● **Extracted text**:
···
Source: Journal Watch General Medicine

Use of Prone Positioning During Ventilatory Support Found Superior in ARDS.

In patients with acute respiratory distress syndrome (ARDS), use of the prone position during ventilatory support roughly doubled survival at the 1- and 3-month marks, according to a New England Journal of Medicinestudy.

Researchers followed outcomes in nearly 500 patients with severe ARDS who were randomized either to prone positioning for at least 16 consecutive hours a day, or to being left supine. By 28 days, mortality was 16% in the prone group, versus 33% in the supine group; at 90 days, the prone-positioning advantage held: 24% versus 41%.

An editorialist calls the results “compelling,” and the treatment effect “virtually unprecedented in modern medicine.” He cautions, however, that the logistics of turning patients to the prone position from supine requires teamwork to avoid kinking and extubation. The article includes a video showing how this can be accomplished with three people.

Source: NEJM 

Efficacy of ibuprofen and pentoxifylline in the treatment of phosgene-induced acute lung injury.
···
● **Data extracts**:
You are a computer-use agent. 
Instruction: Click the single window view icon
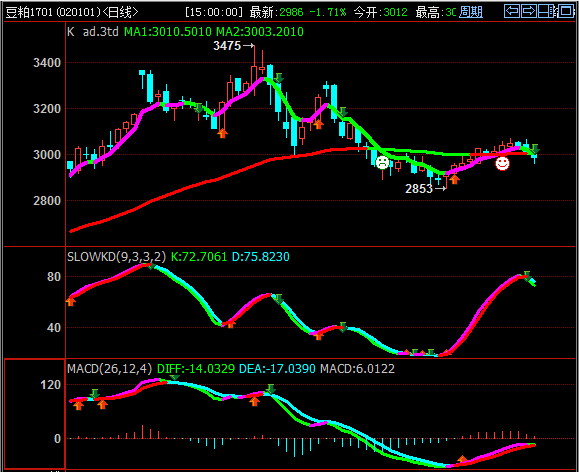coord(566,11)
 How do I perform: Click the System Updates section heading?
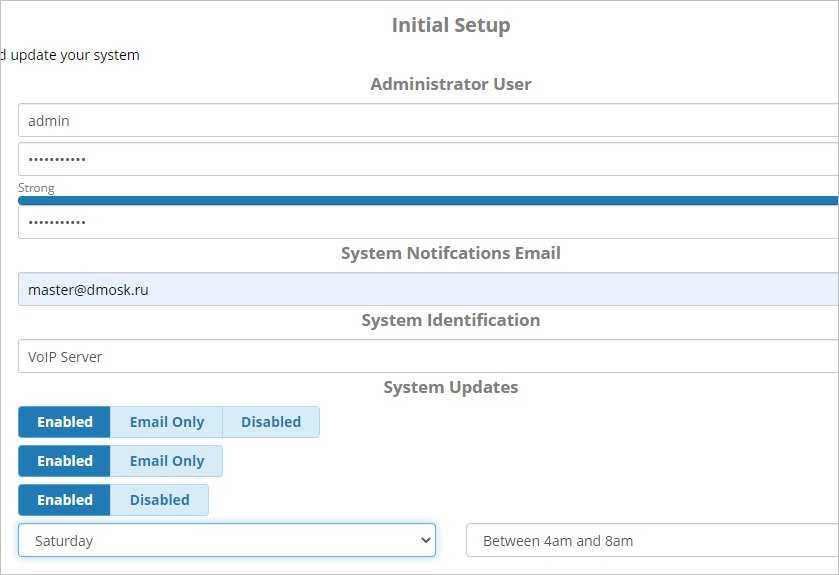click(x=450, y=387)
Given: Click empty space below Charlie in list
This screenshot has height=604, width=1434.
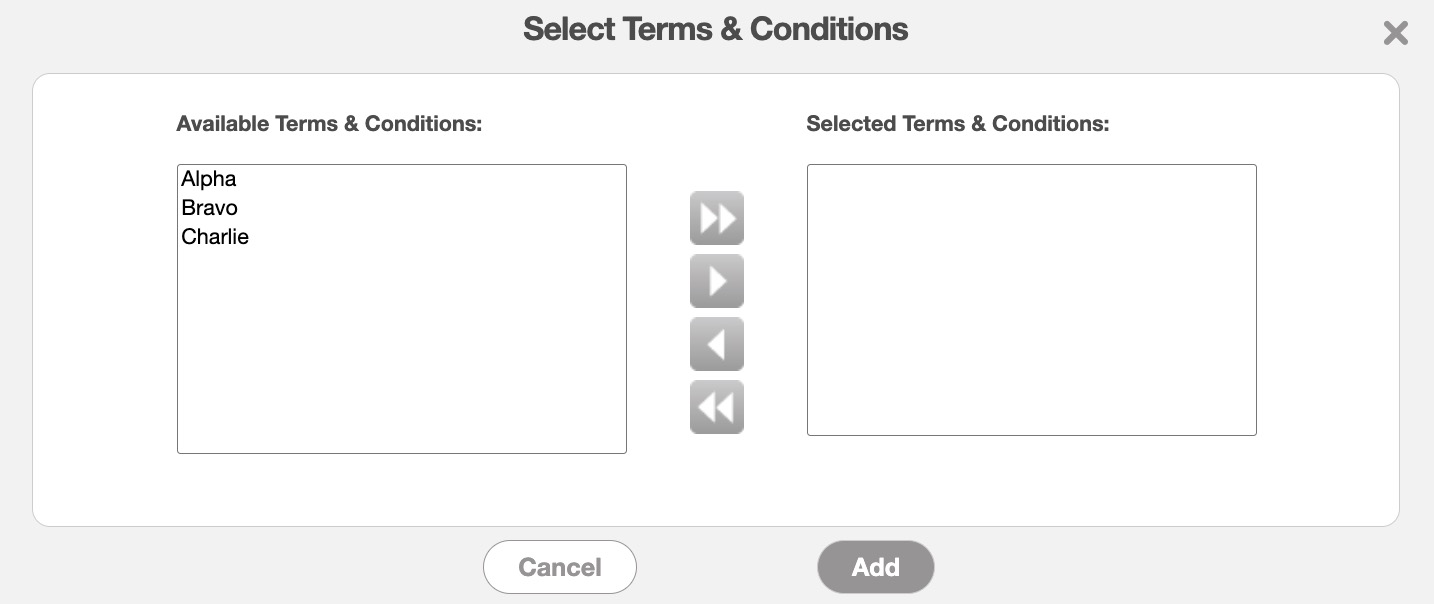Looking at the screenshot, I should click(401, 350).
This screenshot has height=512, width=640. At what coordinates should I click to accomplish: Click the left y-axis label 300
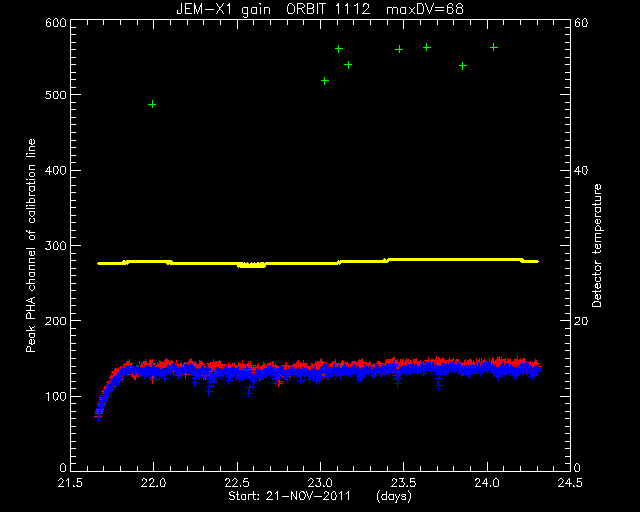tap(56, 245)
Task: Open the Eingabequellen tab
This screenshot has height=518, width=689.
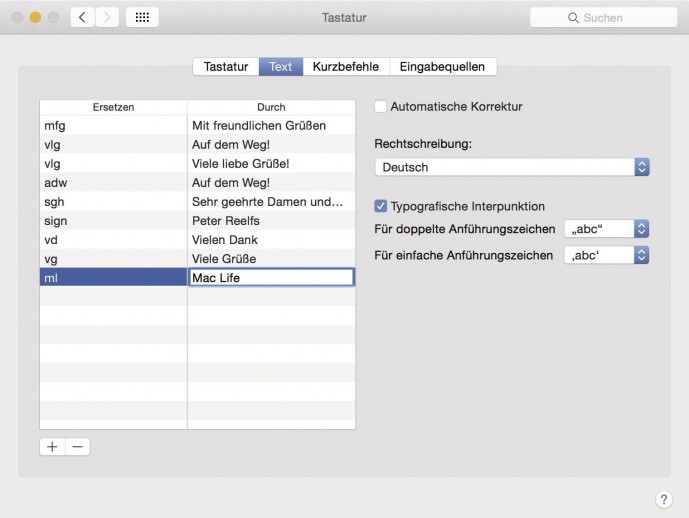Action: click(442, 67)
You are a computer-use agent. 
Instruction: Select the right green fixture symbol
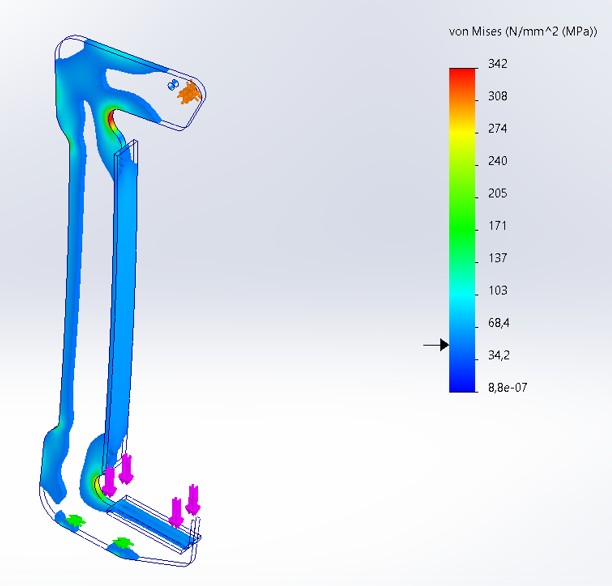click(x=124, y=543)
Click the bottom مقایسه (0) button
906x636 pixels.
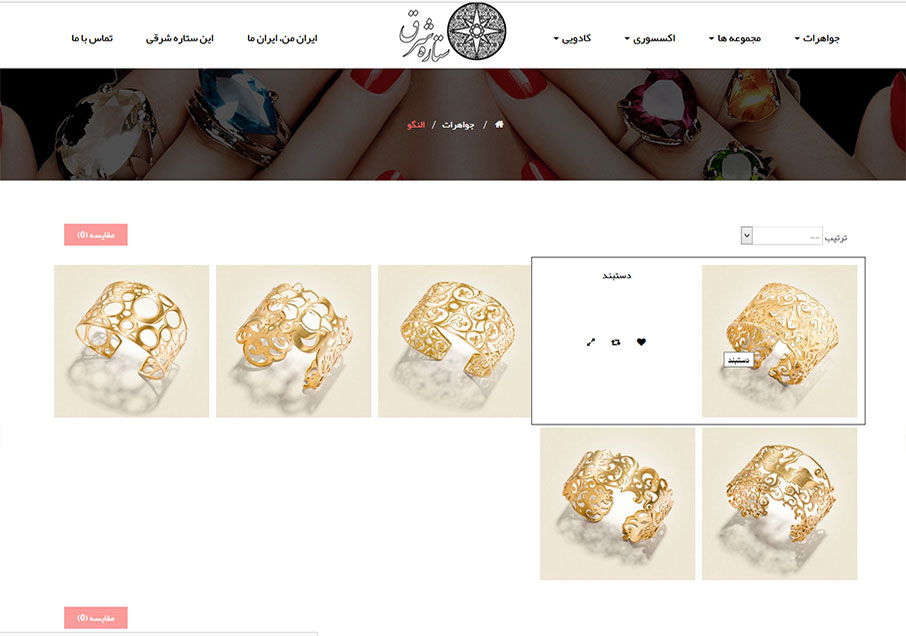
···
● **Exercise brief**:
Reproduce the passage of the prone positioning article from "Use of Prone" up to and including "24% versus 41%.", word for word.

● **Written solution**:
Use of Prone Positioning During Ventilatory Support Found Superior in ARDS.

In patients with acute respiratory distress syndrome (ARDS), use of the prone position during ventilatory support roughly doubled survival at the 1- and 3-month marks, according to a New England Journal of Medicinestudy.

Researchers followed outcomes in nearly 500 patients with severe ARDS who were randomized either to prone positioning for at least 16 consecutive hours a day, or to being left supine. By 28 days, mortality was 16% in the prone group, versus 33% in the supine group; at 90 days, the prone-positioning advantage held: 24% versus 41%.